* **Exercise**: Please return each line below that contains the word "height".

"""

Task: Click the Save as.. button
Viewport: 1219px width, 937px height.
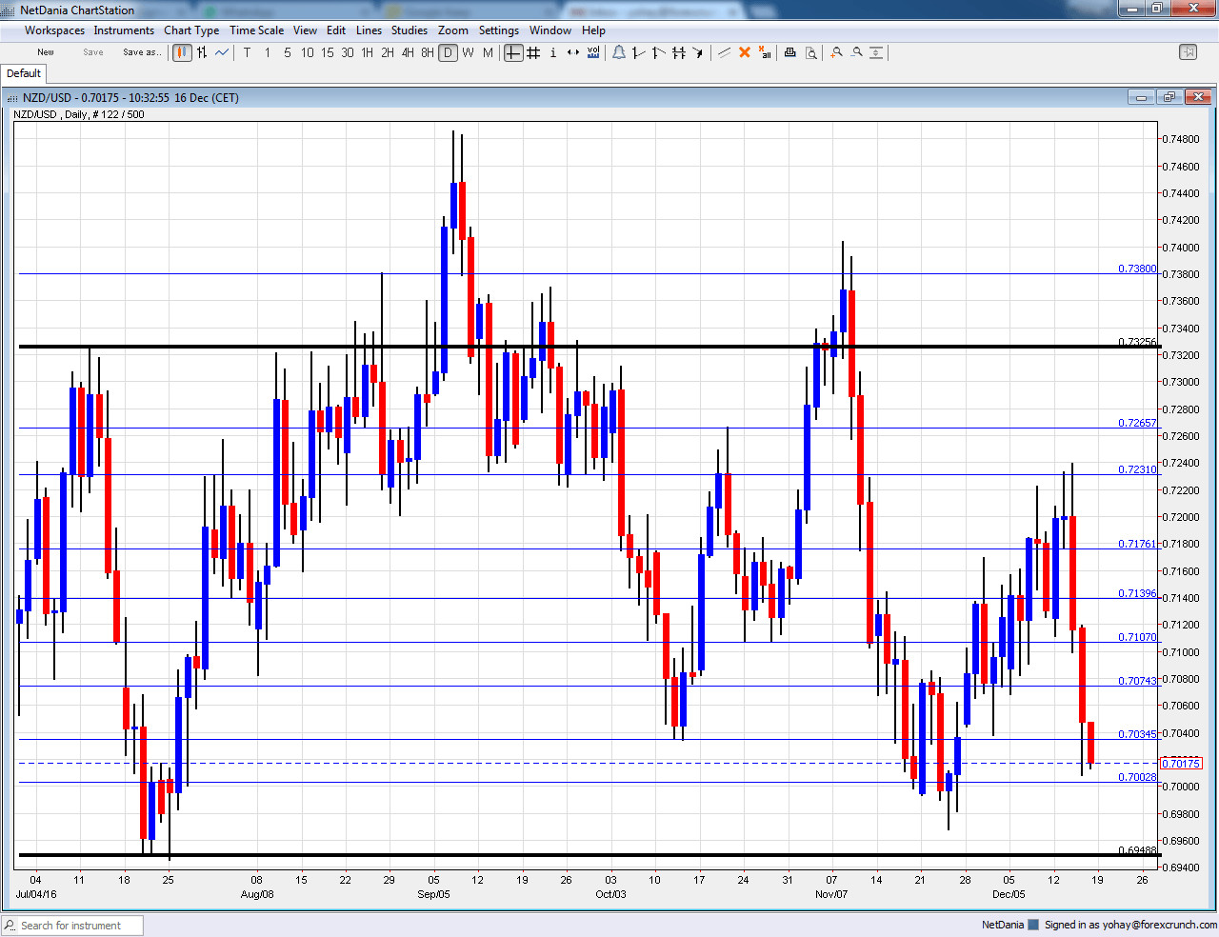Action: click(x=142, y=52)
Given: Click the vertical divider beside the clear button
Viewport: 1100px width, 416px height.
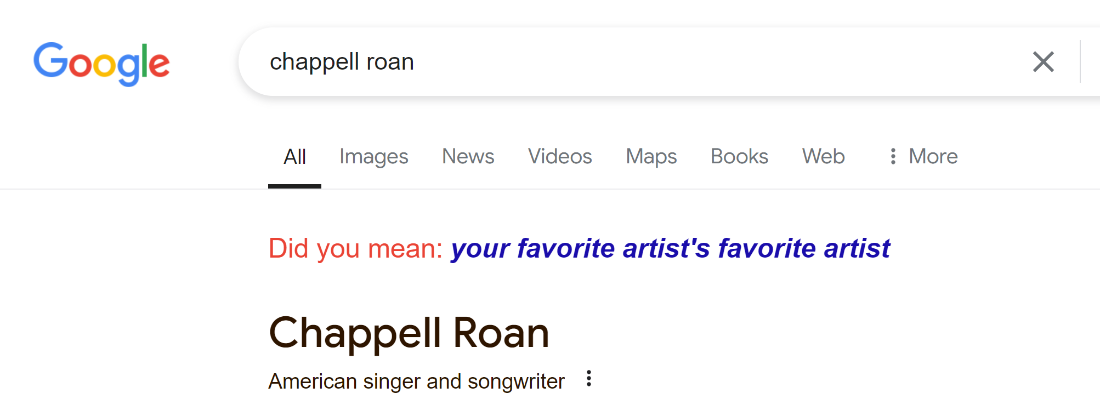Looking at the screenshot, I should point(1080,61).
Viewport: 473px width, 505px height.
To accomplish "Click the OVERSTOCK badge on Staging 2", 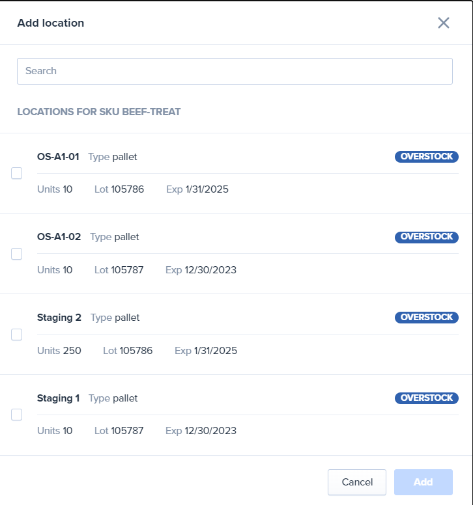I will (x=426, y=318).
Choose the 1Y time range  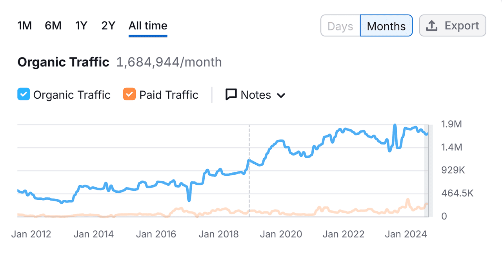coord(81,26)
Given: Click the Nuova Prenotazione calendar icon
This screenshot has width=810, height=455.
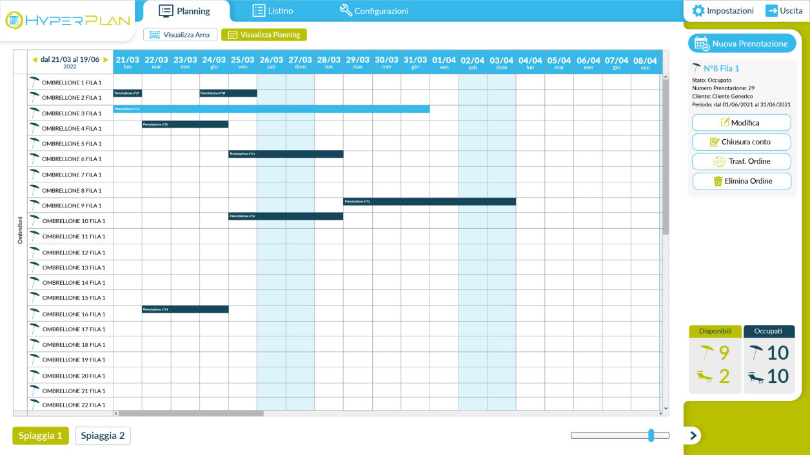Looking at the screenshot, I should click(702, 44).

"""

* **Answer**:
Viewport: 1219px width, 937px height.
Viewport: 1100px width, 416px height.
Viewport: 473px width, 505px height.
This screenshot has width=810, height=455.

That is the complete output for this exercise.